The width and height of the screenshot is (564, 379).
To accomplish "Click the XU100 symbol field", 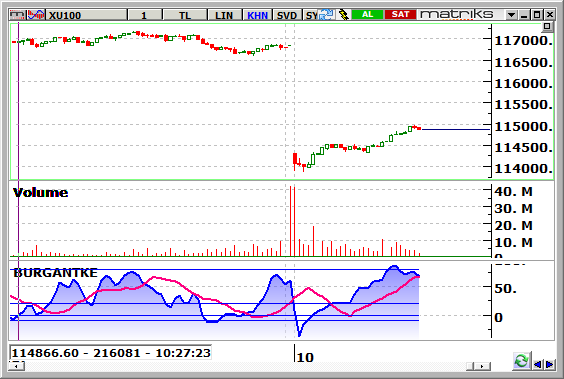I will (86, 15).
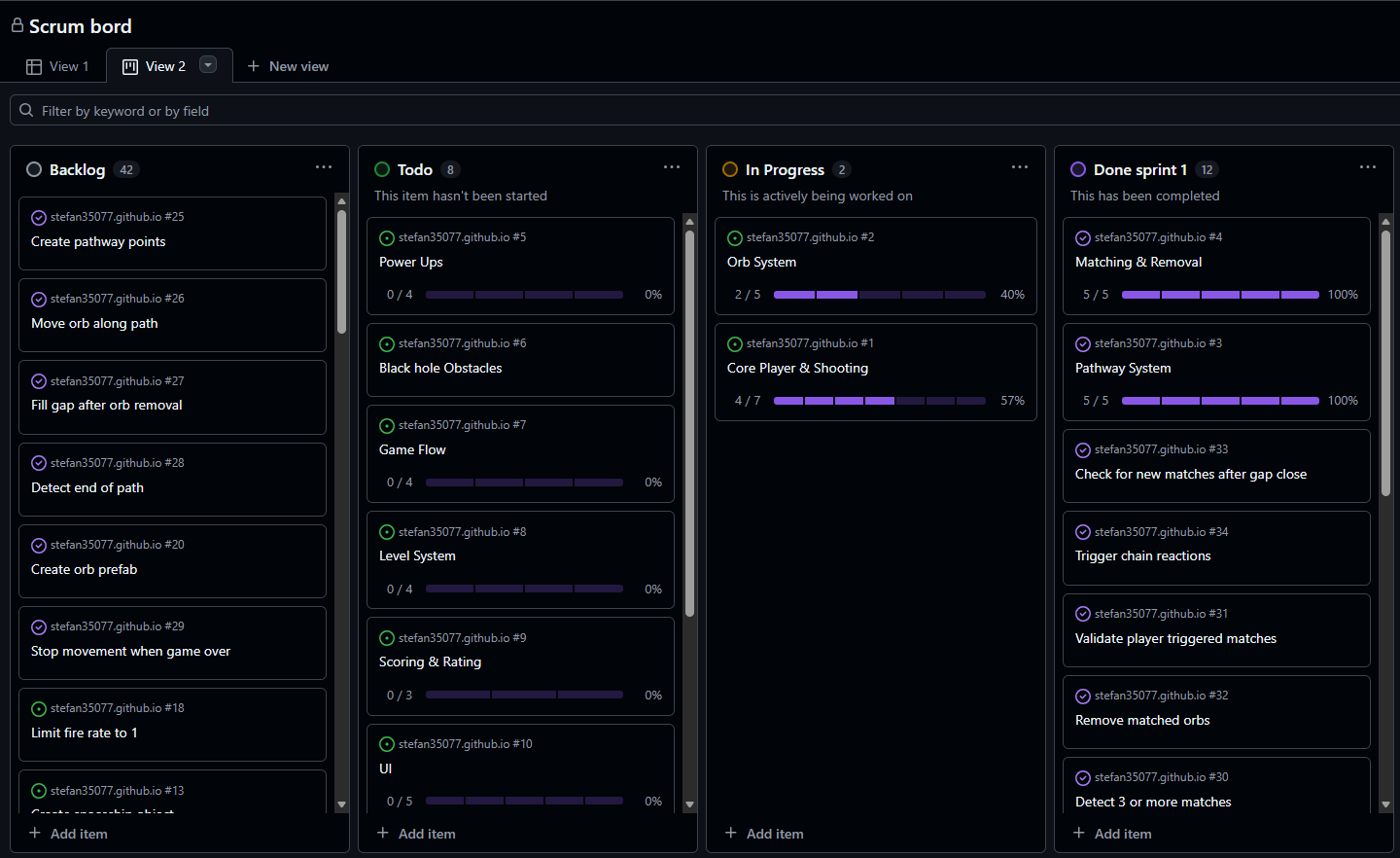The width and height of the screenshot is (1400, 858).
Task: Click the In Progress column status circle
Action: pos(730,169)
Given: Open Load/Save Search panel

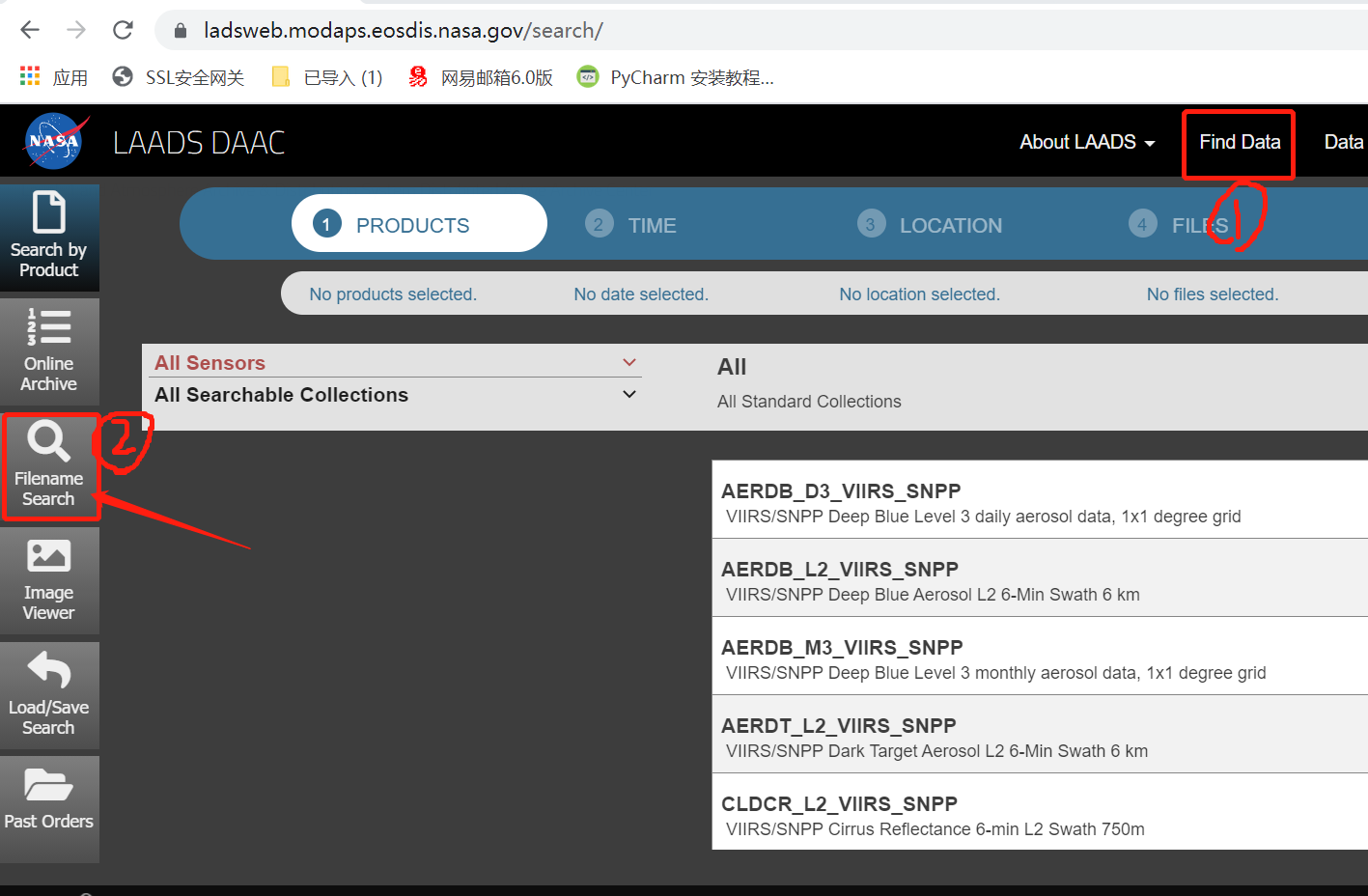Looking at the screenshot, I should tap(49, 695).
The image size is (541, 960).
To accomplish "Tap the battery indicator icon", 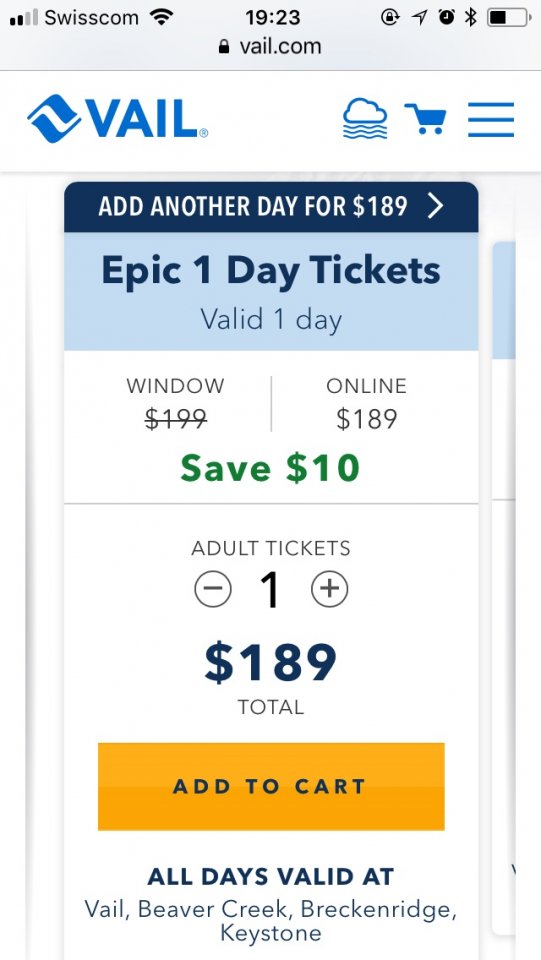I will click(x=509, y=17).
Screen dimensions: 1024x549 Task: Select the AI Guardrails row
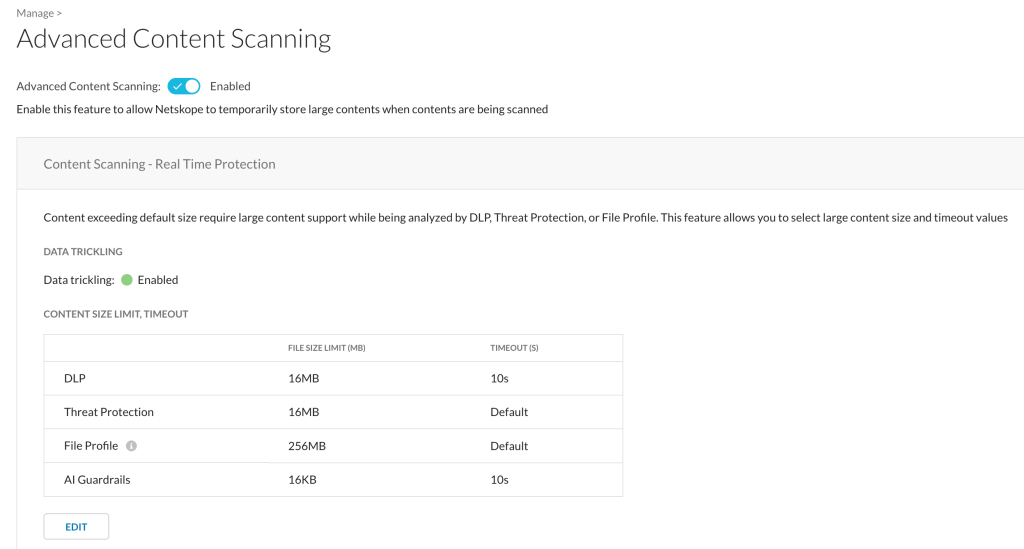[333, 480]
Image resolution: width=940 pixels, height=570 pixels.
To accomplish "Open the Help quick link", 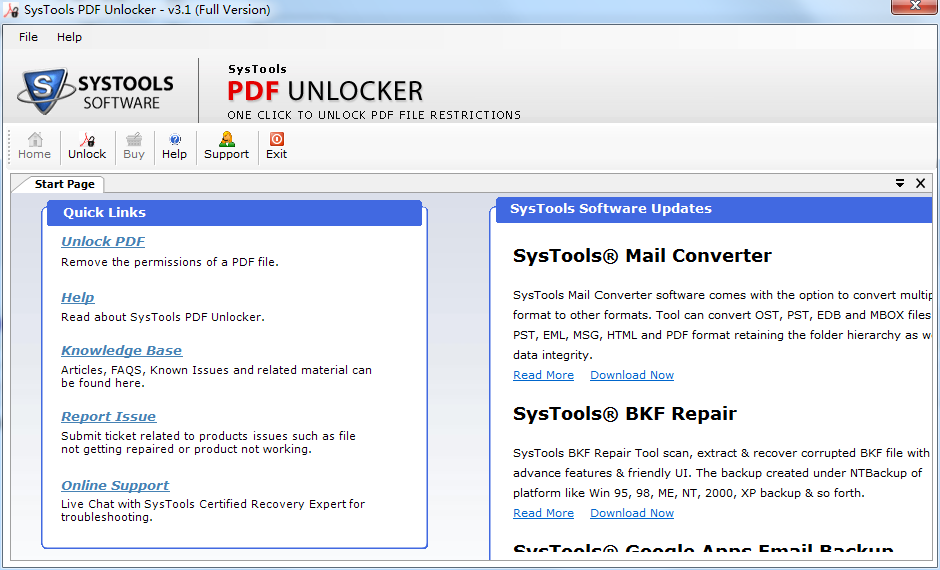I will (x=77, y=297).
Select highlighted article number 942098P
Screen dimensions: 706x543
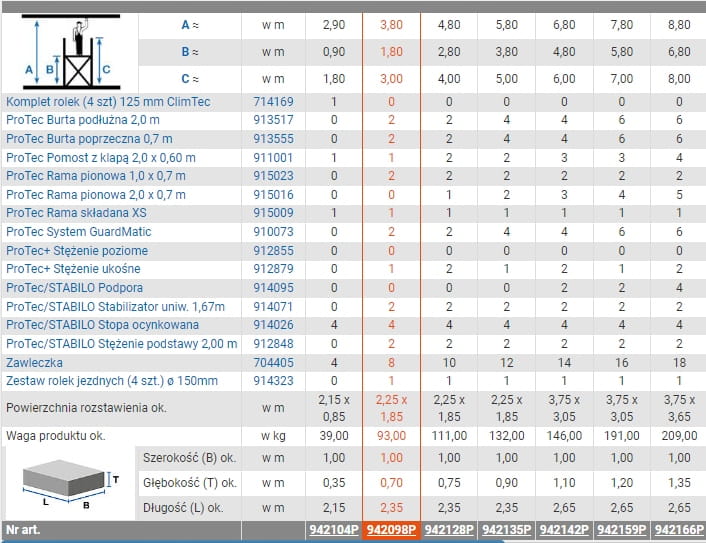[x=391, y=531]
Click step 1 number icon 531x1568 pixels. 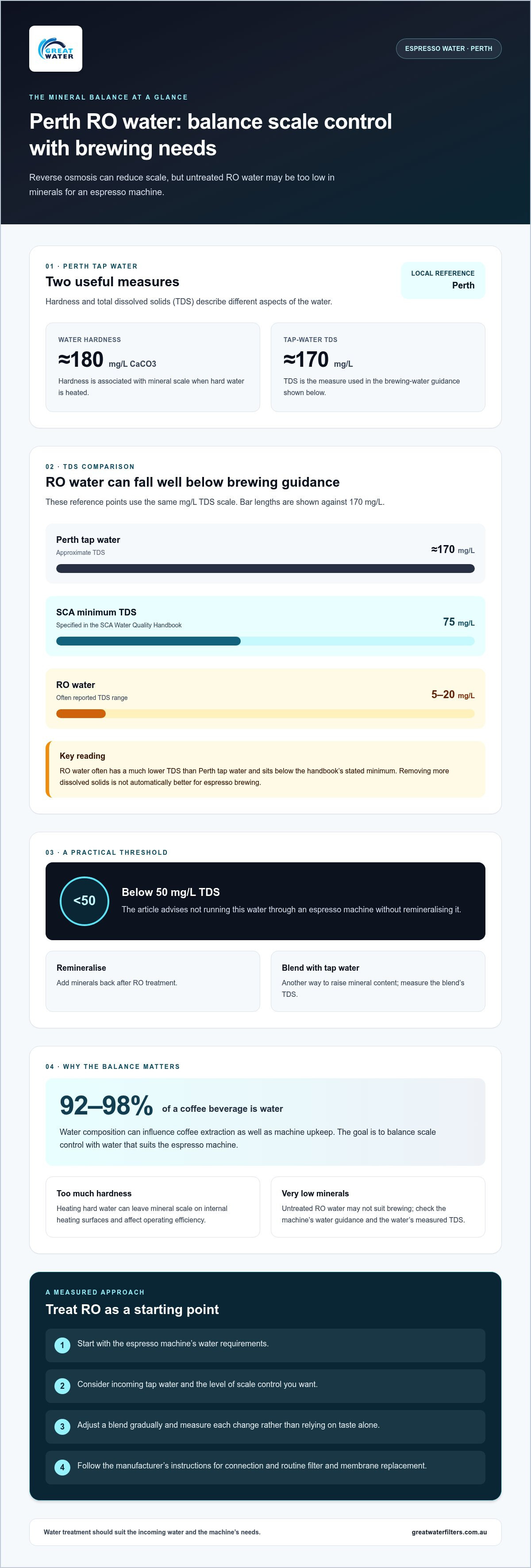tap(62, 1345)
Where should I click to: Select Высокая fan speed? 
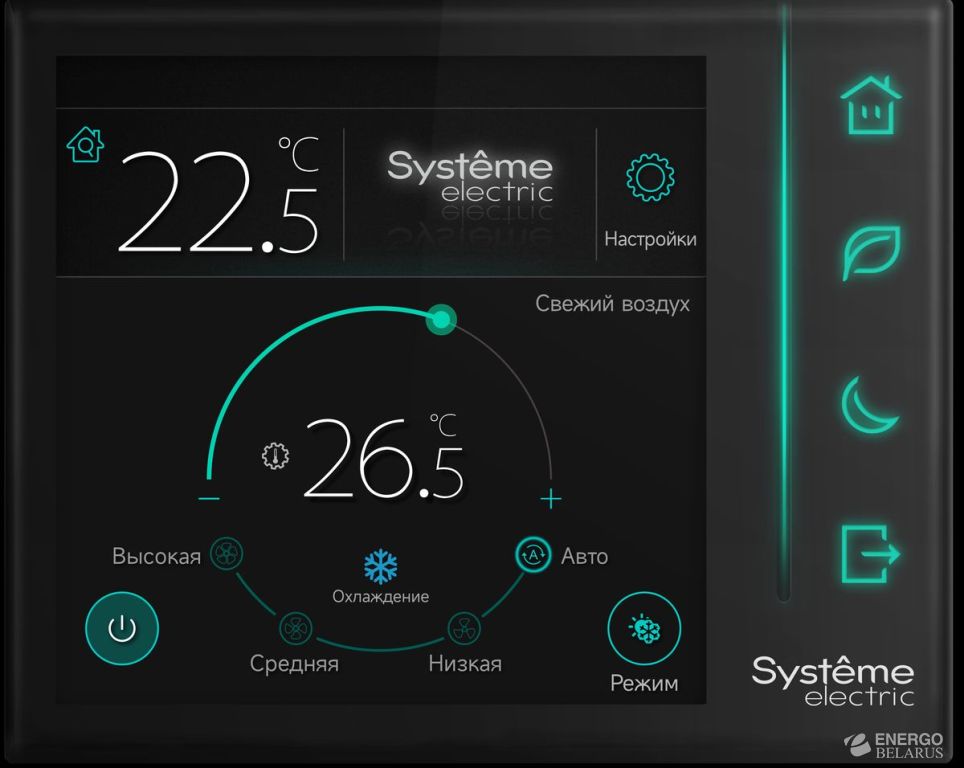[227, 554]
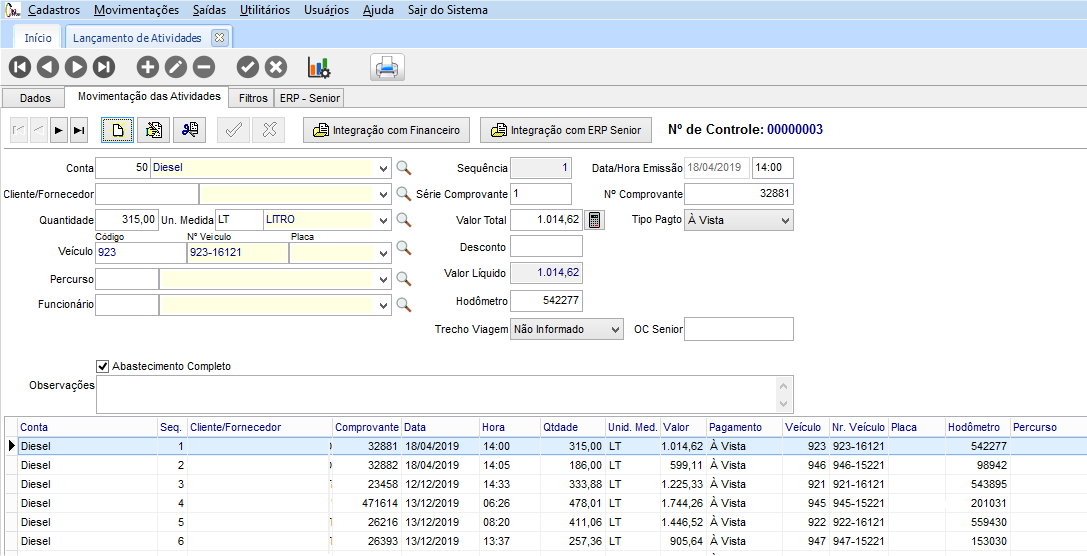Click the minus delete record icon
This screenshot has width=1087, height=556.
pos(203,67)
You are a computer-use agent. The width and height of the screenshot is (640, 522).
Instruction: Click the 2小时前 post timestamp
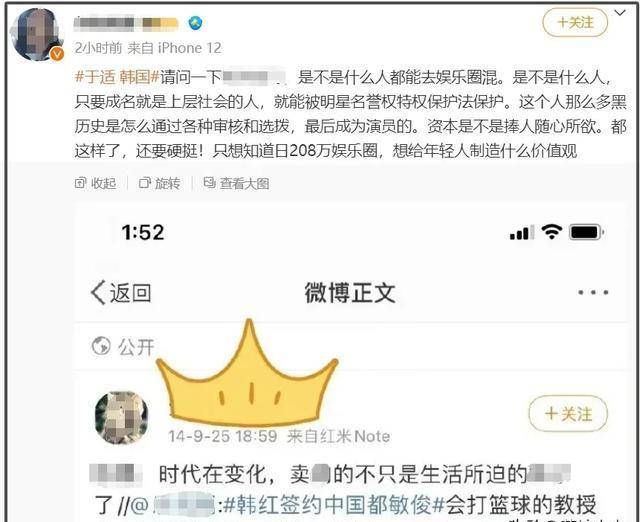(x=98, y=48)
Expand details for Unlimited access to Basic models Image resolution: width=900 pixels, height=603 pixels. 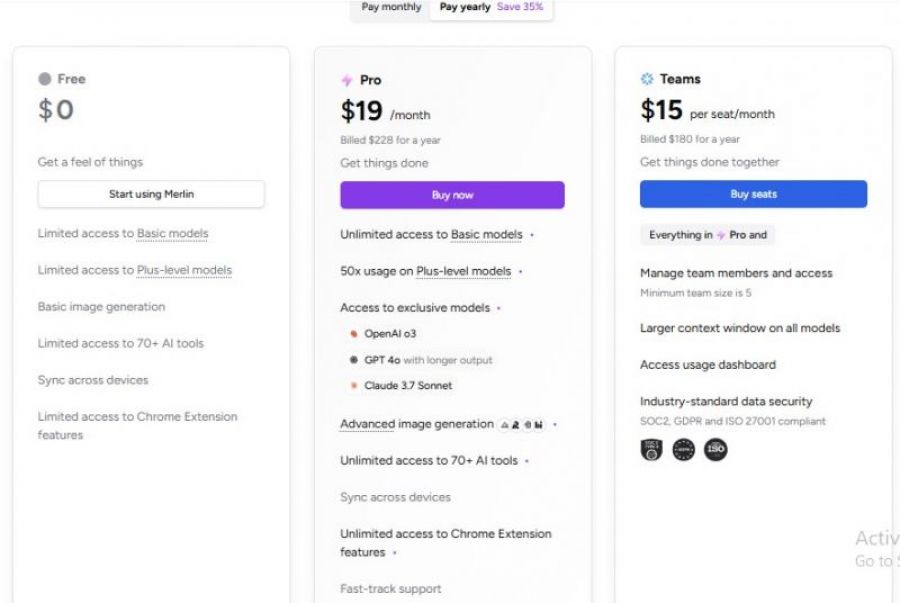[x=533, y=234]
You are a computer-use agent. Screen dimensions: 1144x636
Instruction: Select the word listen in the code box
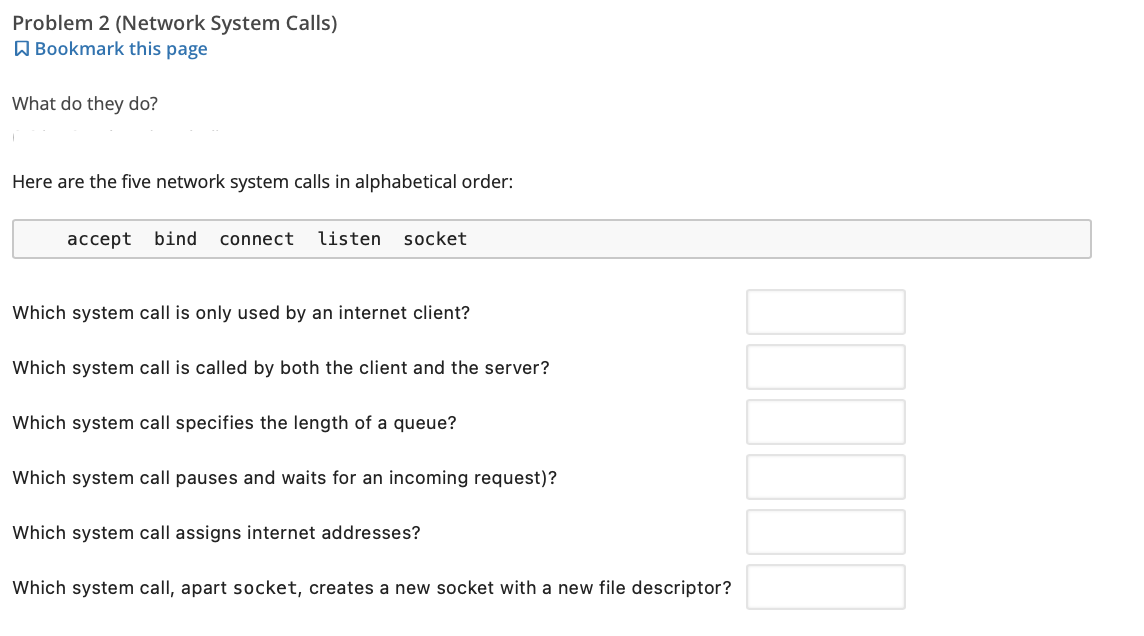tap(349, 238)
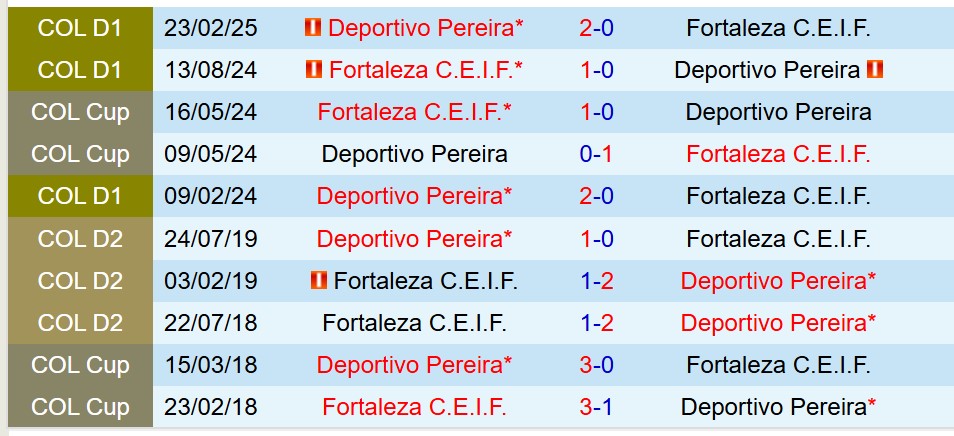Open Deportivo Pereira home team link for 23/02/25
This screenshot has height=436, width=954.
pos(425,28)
::::::
## Your instructions
For the material above, how many lines contain the word "computer"? Only the number should be given.

## Response to the exercise
2